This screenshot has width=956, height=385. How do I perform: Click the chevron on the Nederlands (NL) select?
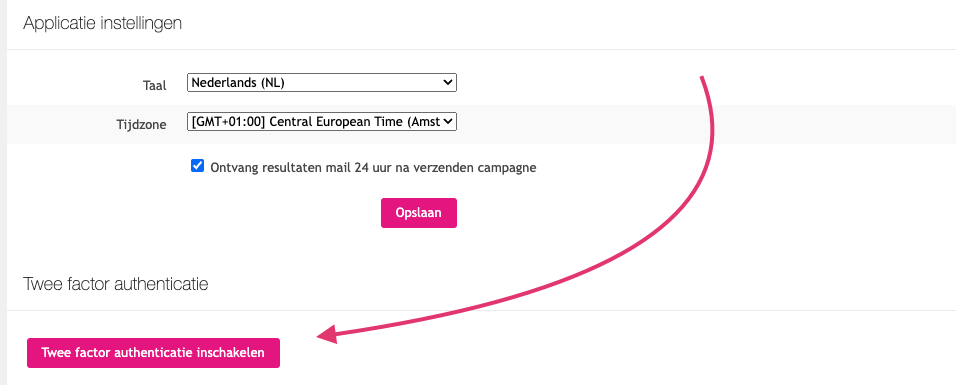pos(448,82)
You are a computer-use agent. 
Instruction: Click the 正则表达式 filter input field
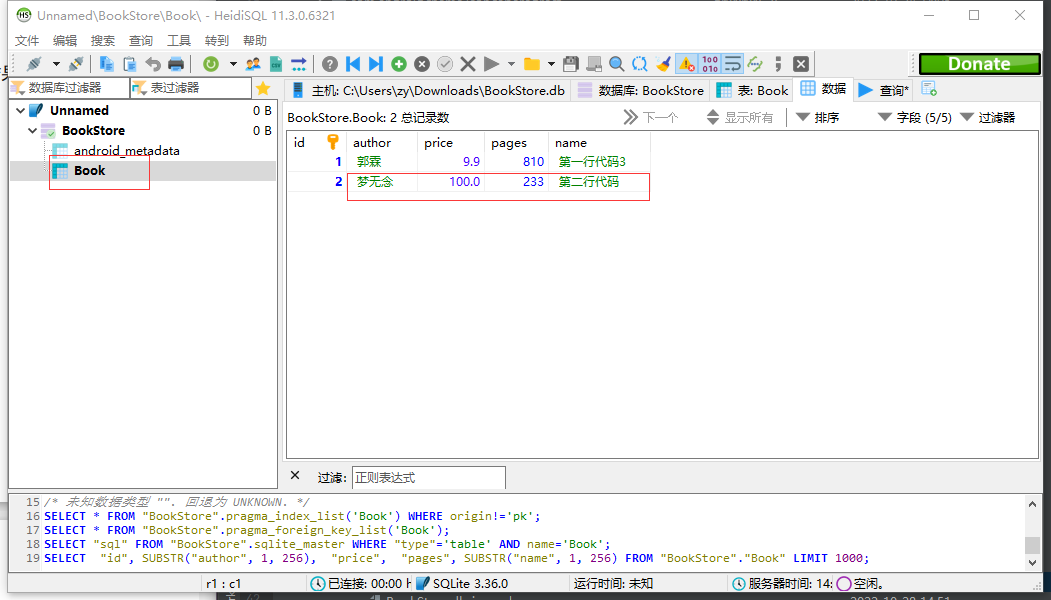pos(428,478)
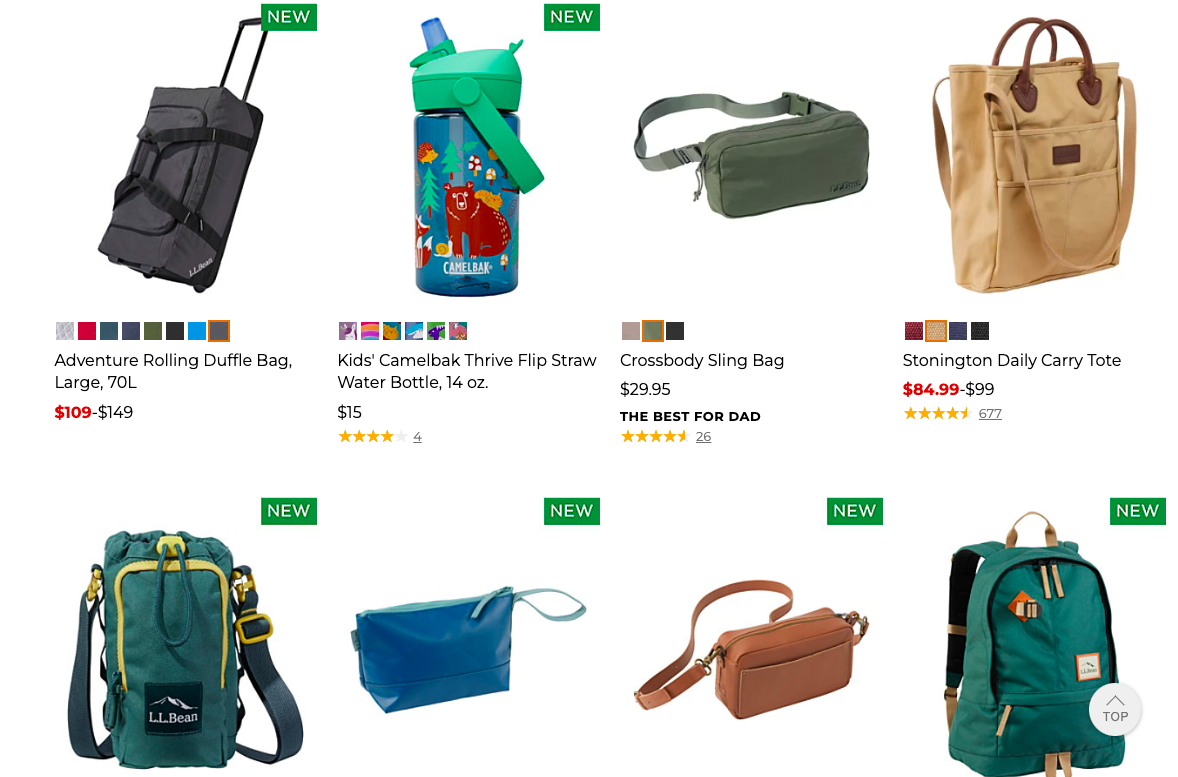The image size is (1178, 777).
Task: Pick the navy swatch for Stonington Tote
Action: click(x=958, y=331)
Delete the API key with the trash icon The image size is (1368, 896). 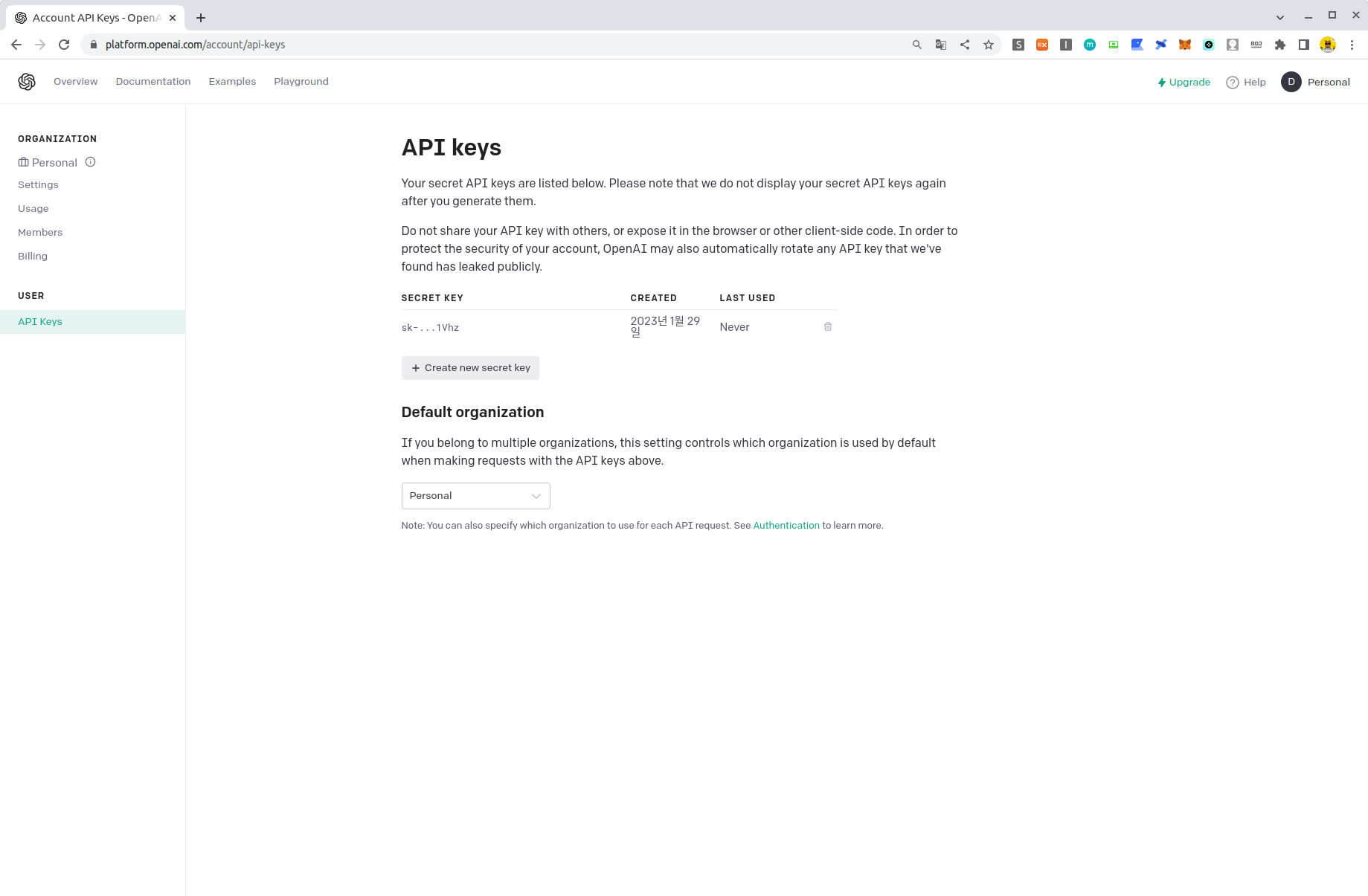tap(828, 326)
********
▸ **Requirement**: What should be set down is every line from the opening of the records through the line that contains "You are a computer-use agent.", exactly, with pictures left out.

▸ **Task response**:
This screenshot has width=956, height=385. How do I perform: Click the chevron on the Nederlands (NL) select?
pos(448,82)
You are a computer-use agent. 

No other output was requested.